O que fazer
Verifique se as afirmações abaixo concordam com o texto sobre os liceus no tempo da ditadura. Para cada uma, responda sim ou não e cite exatamente as palavras do texto que decidem a resposta.
1. A maioria dos alunos de uma turma do Liceu Camões faltou a uma exibição de ginástica marcada para o Estádio Nacional.
2. Quem tinha sido dispensado da ginástica por razões de saúde escapou à expulsão.
3. Veiga Simão nunca tinha estudado no liceu que visitou.

===== Excerto da página

Foi um bocado indigno, não se humilha assim a própria escola.  Aquela que João Pinto e Castro também conheceu, e lembrava assim:

Em meados dos anos 60 (creio que precisamente em 1965), três quartos dos alunos da minha turma do Liceu Camões, secção do Areeiro, faltaram à exibição de ginástica programada para o dia 10 de Junho, Dia da Raça, no Estádio Nacional. 

No último dia de aulas, fomos todos chamados à presença do Reitor e sumariamente expulsos do liceu. Nas condições política da época, isto poderia até certo ponto ser considerado normal, dado que, no quadro da Mocidade Portuguesa, a nossa ausência equivalia a uma espécie de deserção. Mas agora vem a parte mais curiosa: apesar de, por razões de saúde, eu ter sido nesse ano dispensado da ginástica, fui expulso como os outros sem apelo nem agravo. 

Um Liceu à maneira do que tínhamos em Coimbra, para as nossas elites e onde, no meu caso, e pelas palavras do Carlos Fiolhais:

notava-se a disciplina do regime marcelista e a existência de censura. Havia faltas a quem não comparecia à Mocidade Portuguesa  e o reitor castigava quem tinha faltado. Há um episódio significativo das contradições da chamada primavera marcelista. Veiga Simão, ministro da Educação, foi à minha escola e nós pudemos falar com ele, e não conseguíamos falar com o reitor. Cravámos dinheiro ao ministro para um jornal do liceu, Veiga Simão tinha sido lá estudante. Pedimos dinheiro para o jornal da escola e ele vai instintivamente com a mão à carteira, e o reitor, muito atrapalhado: “Não se preocupe que eu trato de ajudar os rapazes.” Não podíamos escrever livremente, o reitor censurava os artigos, mas havia mais censura…

No mesmo Liceu D. João III onde no ano seguinte tive oportunidade de figurar no grupo agraciado com quatro dias de suspensão por editarmos um texto conta os testes não marcados, lá está a exigência, e o rigor por onde nem foi o José Simões:

 já nem vou pelos liceus para os filhos dos doutores e pelas escolas industriais e comerciais para os filhos da ralé, abertas contra vontade de Salazar, condicionado pela sua política do condicionamento industrial e porque eram precisos técnicos com mais do que a 4.ª classe e a saber mais do que contar até 100 e assinar o nome num papel selado e fazer trocos de tostões nas mercearias e tabernas, para trabalhar com as máquinas nas fábricas dos Alfredos da Silva e dos Mellos, com dois eles; já nem vou pelos cursos de lavores e de cozinha para mulheres, nas escolas industriais e comerciais para os homens que haviam de ir para as fábricas, higienicamente separadas dos machos por um muro ou por uma rede

falamos da memorização idiota de apeadeiros em África, rios distantes, montanhas à distância de Timor Leste. Do estudo do constituição da ditadura como cartilha numa disciplina, do atraso científico em várias, num país que tratava a História como propaganda, duvidava das novidades e reprimia as ciências sociais que a direita continua a odiar.

==========
===== Linhas apresentadas

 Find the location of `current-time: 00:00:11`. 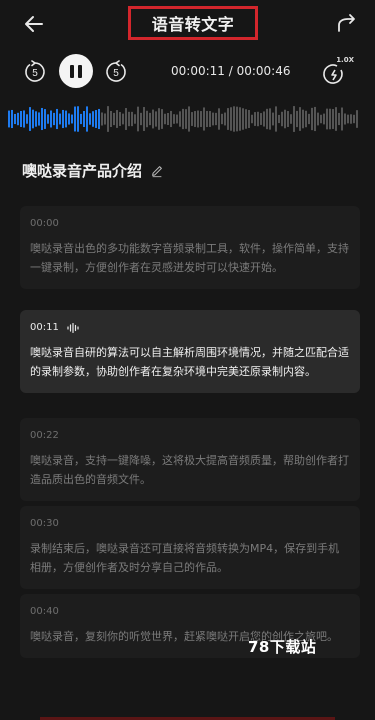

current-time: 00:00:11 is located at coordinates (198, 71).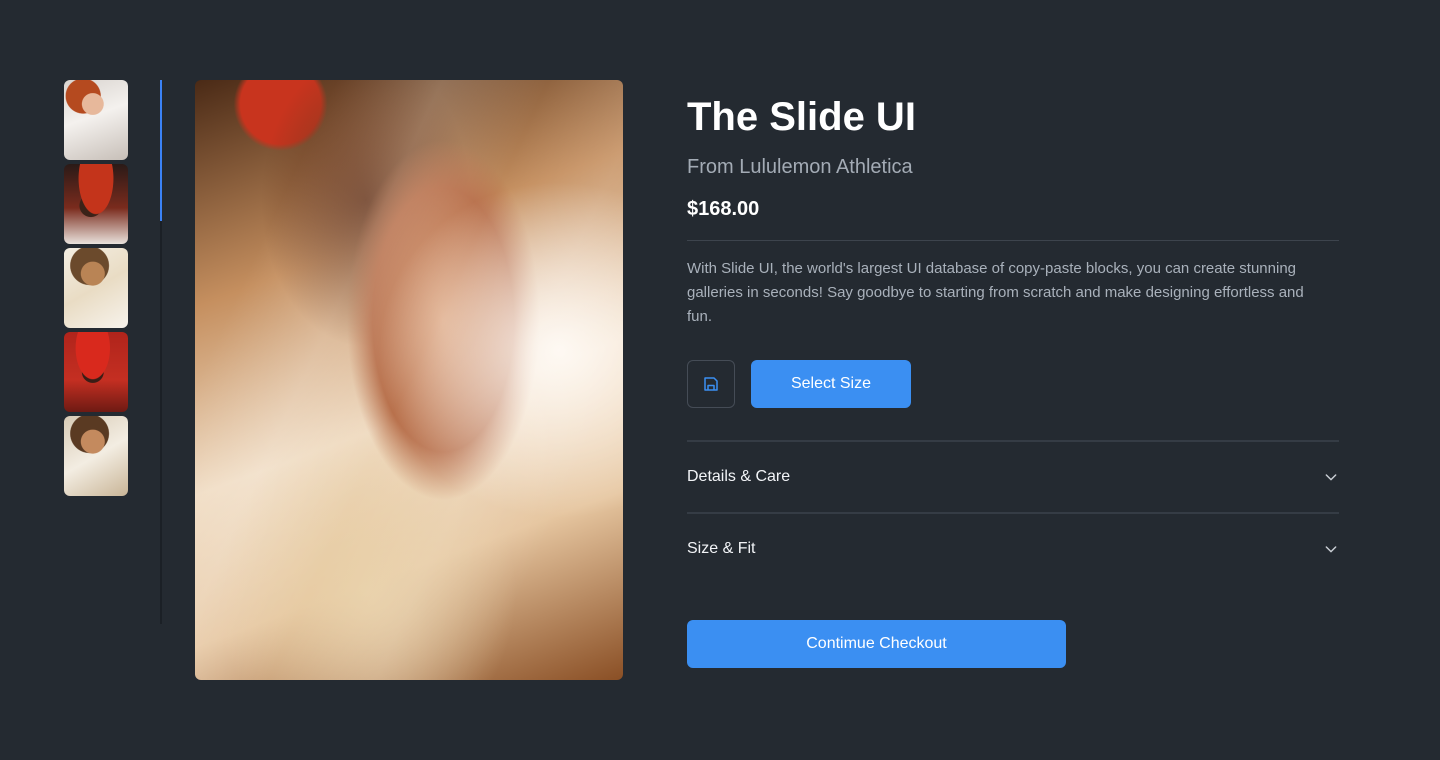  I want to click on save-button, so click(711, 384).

==========
===== Linhas apresentadas

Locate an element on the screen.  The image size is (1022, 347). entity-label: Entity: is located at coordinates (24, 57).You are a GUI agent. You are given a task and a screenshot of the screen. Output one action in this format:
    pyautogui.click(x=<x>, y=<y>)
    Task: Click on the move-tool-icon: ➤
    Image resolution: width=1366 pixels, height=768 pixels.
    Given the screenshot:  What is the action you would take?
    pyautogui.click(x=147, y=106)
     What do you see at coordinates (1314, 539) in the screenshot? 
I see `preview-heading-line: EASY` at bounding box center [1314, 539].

==========

Resultado da tarefa
1. Sim: “três quartos dos alunos da minha turma do Liceu Camões, secção do Areeiro, faltaram à exibição de ginástica programada para o dia 10 de Junho, Dia da Raça, no Estádio Nacional”
2. Não: “fui expulso como os outros sem apelo nem agravo”
3. Não: “Veiga Simão tinha sido lá estudante”